_PROVIDED INFORMATION_:
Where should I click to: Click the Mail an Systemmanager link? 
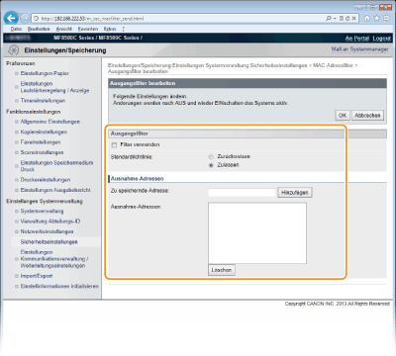coord(359,49)
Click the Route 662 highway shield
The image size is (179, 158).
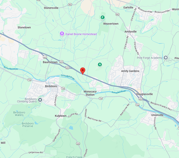click(x=117, y=14)
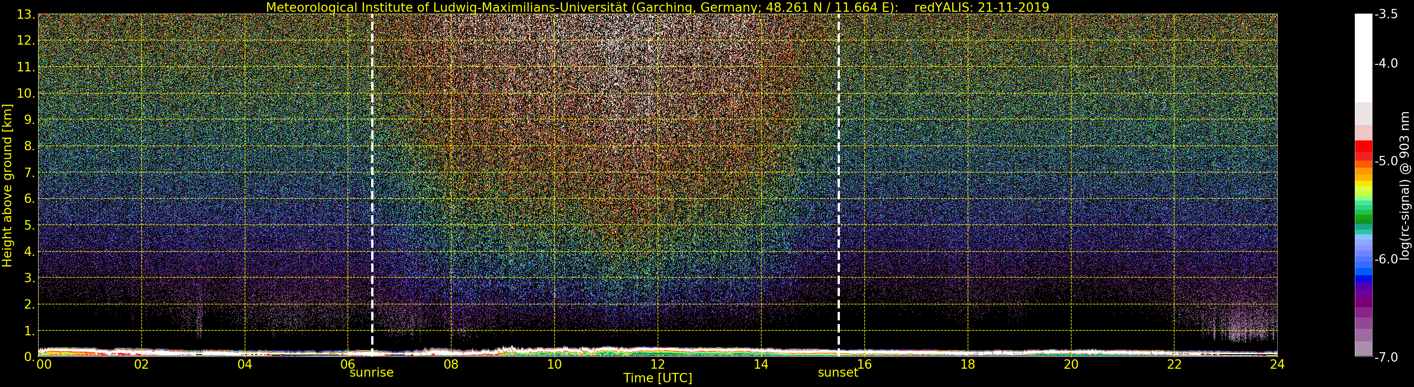Click the -7.0 colorbar tick label
Image resolution: width=1414 pixels, height=387 pixels.
point(1387,357)
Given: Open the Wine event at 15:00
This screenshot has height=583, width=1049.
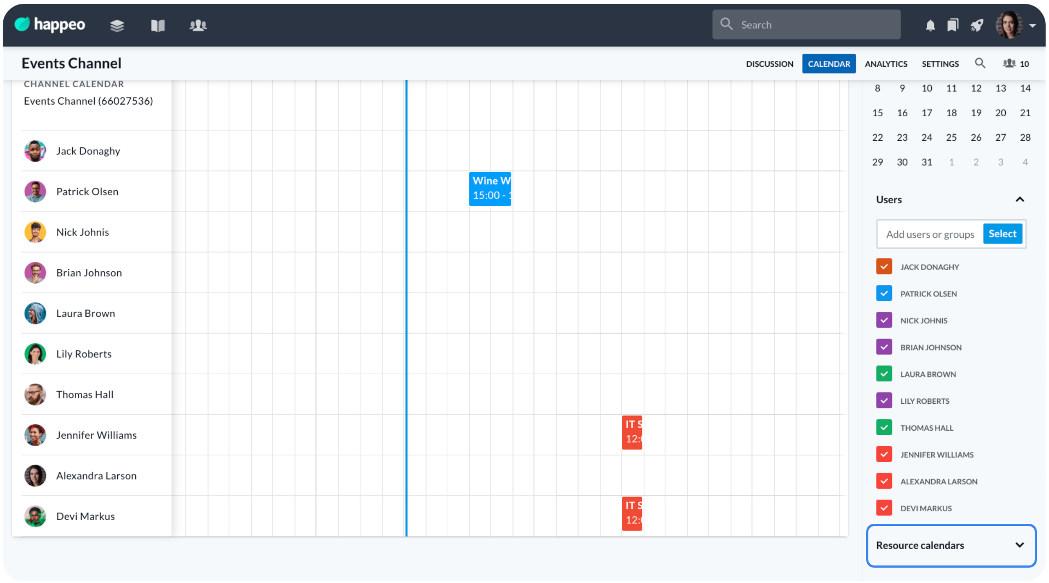Looking at the screenshot, I should (x=489, y=189).
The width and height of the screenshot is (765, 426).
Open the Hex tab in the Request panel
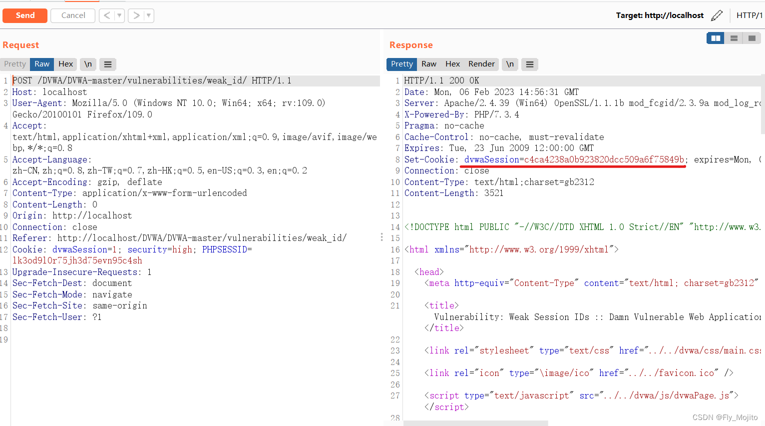pos(65,64)
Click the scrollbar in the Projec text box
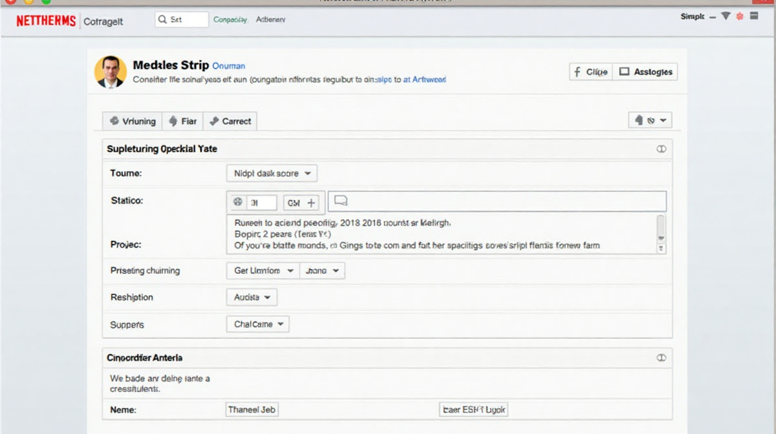Viewport: 776px width, 434px height. click(x=660, y=235)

_WORK REQUIRED_: Write out again the lines from the one with "Given: Open the Wine event at 15:00" through the end of the records exactly, without any of the pictures.

_FINISHED EXERCISE_:
Given: Open the Wine event at 15:00
This screenshot has height=583, width=1049.
Looking at the screenshot, I should (x=489, y=189).
The width and height of the screenshot is (765, 426).
Open the Hex tab in the Request panel
pos(65,64)
Click the scrollbar in the Projec text box
Viewport: 776px width, 434px height. click(x=660, y=235)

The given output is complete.